*Task to complete*
Please transcribe only the lines that run from the line bearing "Where should I click to: Select" to the end of the entries, keeping both end lines. Skip the pictures.

*Data provided*
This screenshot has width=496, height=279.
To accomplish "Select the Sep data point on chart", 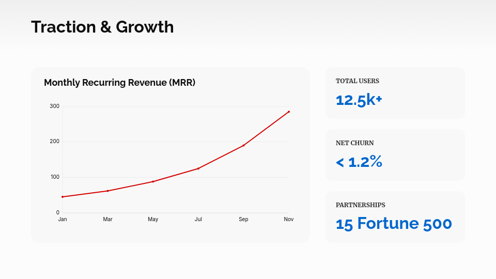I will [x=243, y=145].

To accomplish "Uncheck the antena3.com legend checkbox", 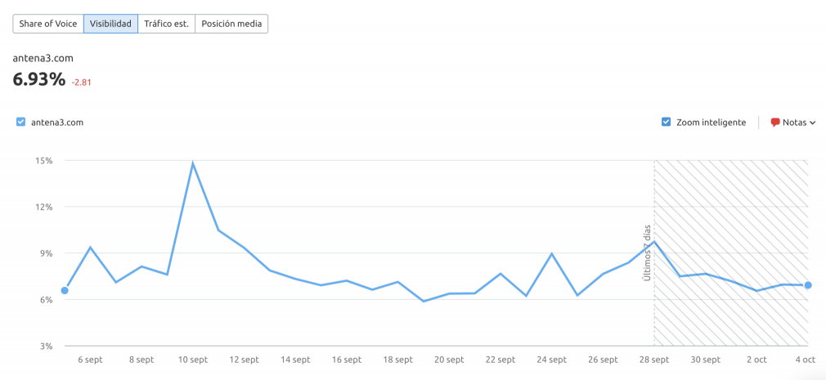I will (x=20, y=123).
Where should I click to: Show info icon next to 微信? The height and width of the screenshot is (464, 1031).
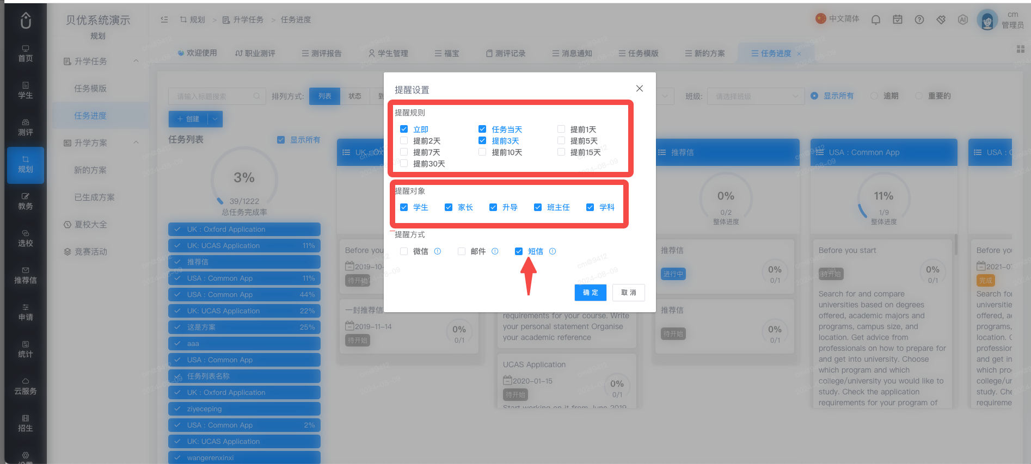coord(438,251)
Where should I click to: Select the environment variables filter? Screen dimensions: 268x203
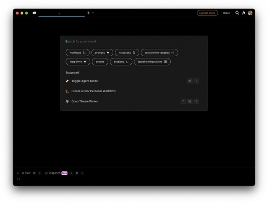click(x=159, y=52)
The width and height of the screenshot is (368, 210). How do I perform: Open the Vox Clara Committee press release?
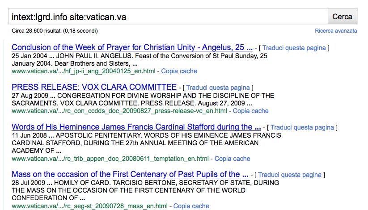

*Exercise answer*
Where should I click to: Select the environment variables filter? Screen dimensions: 268x203
click(x=159, y=52)
The width and height of the screenshot is (368, 210). How do I perform: Open the Vox Clara Committee press release?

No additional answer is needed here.